:: Directions ::
Reproduce exactly the run of lines that begins with the one containing "You are a computer-use" and ends with the last line of the records, omitting pictures.
====== Information ======
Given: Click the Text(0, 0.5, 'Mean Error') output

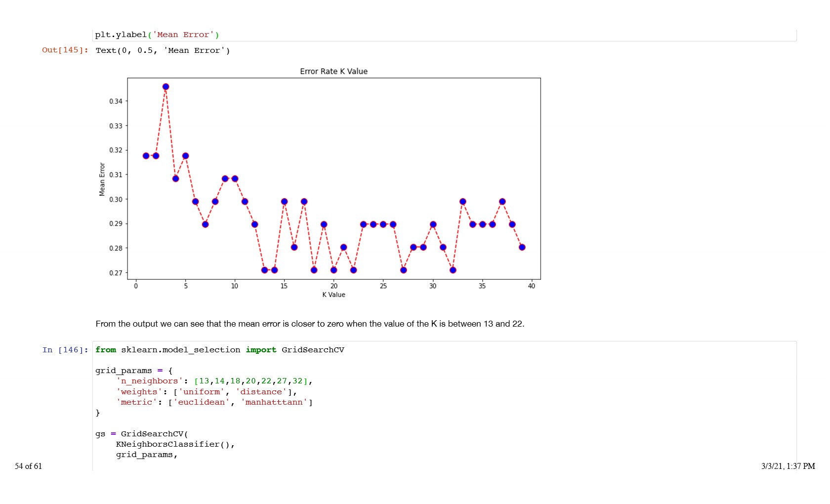Looking at the screenshot, I should [163, 50].
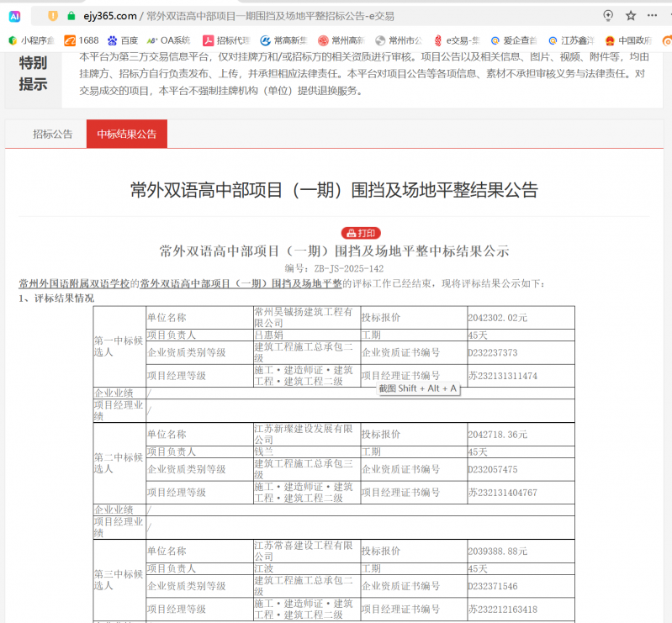This screenshot has width=672, height=623.
Task: Open the 1688 bookmark
Action: coord(81,40)
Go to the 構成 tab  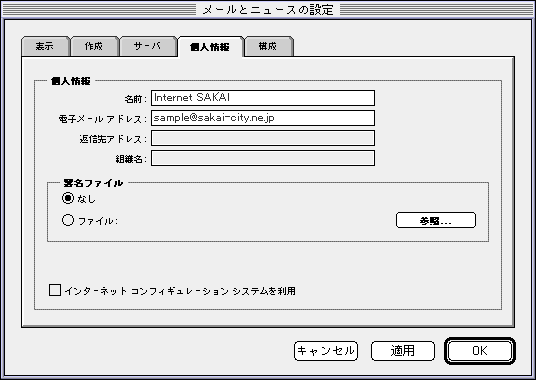(268, 46)
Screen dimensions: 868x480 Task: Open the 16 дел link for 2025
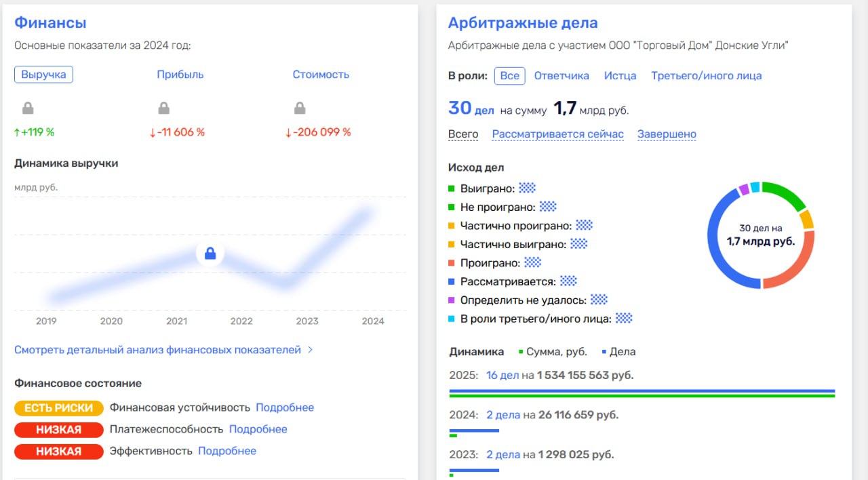(502, 375)
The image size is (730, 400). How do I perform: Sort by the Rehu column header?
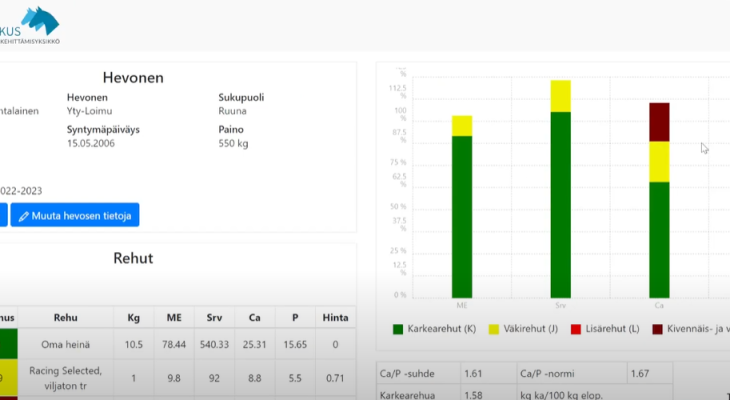pos(66,318)
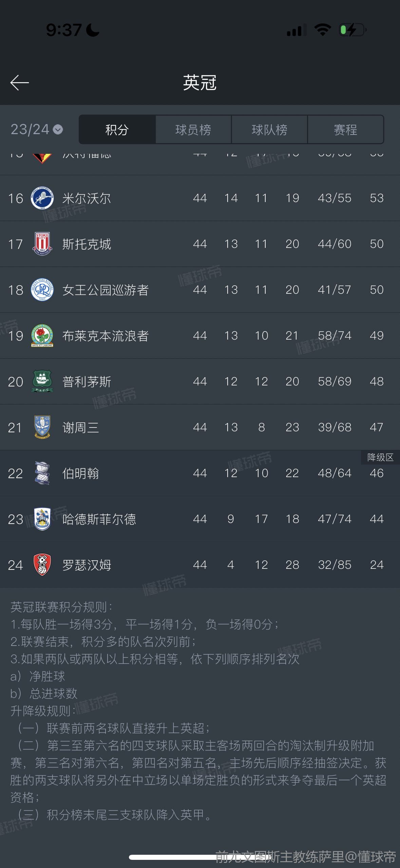Tap the 降级区 relegation zone label
The width and height of the screenshot is (400, 868).
380,457
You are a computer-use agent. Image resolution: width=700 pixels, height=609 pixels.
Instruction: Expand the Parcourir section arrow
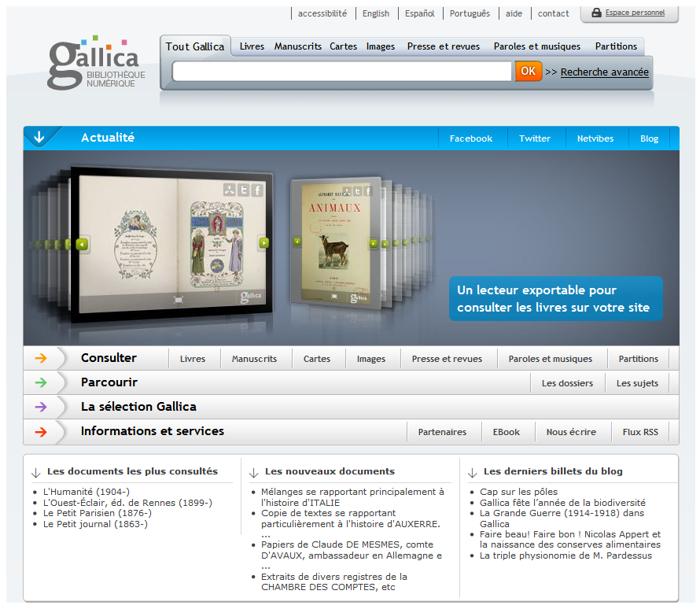(x=41, y=382)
======
:: Answer below ::
You are a computer-use agent. Image resolution: width=700 pixels, height=609 pixels.
Instruction: Expand the Parcourir section arrow
(x=41, y=382)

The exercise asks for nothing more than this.